Dataset rows:

** START **

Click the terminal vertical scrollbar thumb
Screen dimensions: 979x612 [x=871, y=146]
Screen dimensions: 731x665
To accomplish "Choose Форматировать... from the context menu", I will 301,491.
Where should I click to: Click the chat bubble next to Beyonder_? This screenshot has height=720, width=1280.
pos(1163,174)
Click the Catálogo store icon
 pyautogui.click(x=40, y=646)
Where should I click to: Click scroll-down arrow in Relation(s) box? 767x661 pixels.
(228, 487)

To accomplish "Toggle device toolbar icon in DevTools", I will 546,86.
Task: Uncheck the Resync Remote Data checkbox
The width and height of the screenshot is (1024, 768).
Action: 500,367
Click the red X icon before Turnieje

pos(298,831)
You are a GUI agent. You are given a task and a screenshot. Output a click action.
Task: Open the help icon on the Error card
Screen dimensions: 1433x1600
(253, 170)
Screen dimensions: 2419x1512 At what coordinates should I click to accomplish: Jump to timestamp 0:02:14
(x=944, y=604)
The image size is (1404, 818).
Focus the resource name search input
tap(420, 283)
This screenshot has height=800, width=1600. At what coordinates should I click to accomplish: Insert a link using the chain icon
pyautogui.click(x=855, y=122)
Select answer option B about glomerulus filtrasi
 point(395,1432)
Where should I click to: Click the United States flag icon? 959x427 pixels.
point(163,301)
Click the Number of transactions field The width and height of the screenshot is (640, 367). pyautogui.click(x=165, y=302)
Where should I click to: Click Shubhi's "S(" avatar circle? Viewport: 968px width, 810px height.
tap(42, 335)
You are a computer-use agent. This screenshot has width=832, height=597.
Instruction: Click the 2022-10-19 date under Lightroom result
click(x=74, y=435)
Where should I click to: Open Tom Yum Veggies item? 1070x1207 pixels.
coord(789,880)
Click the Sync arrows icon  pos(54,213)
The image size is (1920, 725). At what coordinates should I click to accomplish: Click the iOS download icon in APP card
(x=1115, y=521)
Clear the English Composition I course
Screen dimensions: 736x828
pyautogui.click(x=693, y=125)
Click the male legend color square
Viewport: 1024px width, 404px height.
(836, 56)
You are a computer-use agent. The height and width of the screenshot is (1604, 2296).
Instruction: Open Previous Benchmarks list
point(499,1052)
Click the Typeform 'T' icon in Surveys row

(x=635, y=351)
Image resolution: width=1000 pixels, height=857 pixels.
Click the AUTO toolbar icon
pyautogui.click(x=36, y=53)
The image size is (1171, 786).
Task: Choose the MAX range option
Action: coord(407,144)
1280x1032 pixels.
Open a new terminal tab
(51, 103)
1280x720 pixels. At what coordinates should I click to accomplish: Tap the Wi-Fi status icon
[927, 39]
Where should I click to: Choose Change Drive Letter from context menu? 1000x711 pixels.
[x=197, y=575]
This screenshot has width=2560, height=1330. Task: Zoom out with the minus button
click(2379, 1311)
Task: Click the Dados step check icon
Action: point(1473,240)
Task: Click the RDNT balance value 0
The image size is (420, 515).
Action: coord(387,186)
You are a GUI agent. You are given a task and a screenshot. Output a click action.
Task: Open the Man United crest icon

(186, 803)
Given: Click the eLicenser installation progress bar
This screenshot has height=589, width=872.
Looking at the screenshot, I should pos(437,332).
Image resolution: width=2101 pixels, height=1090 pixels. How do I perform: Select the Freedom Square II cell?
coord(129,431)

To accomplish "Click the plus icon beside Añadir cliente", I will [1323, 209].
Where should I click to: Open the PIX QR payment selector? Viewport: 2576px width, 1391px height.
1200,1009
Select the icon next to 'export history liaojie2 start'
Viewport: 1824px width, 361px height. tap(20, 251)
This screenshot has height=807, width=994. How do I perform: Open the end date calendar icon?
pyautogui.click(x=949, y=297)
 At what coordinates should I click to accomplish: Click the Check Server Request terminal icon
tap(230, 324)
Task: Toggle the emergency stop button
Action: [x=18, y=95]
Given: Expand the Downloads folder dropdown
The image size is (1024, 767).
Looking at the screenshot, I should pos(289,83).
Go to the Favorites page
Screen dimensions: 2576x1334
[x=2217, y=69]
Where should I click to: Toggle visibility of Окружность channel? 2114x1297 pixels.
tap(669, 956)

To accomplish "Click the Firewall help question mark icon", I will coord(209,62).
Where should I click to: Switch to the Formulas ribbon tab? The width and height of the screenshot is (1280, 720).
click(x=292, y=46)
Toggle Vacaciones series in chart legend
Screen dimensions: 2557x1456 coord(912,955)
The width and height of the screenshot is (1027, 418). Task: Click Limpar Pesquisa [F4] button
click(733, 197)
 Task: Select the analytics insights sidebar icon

** END **

Write out, word for word, the lines of the records above that begin with the line containing "Click the Number" and end with the line containing "tap(42, 335)", including both of those lines.

▶ _Written response_
Click the Number of transactions field The width and height of the screenshot is (640, 367). pyautogui.click(x=165, y=302)
Where should I click to: Click Shubhi's "S(" avatar circle? Viewport: 968px width, 810px height.
tap(42, 335)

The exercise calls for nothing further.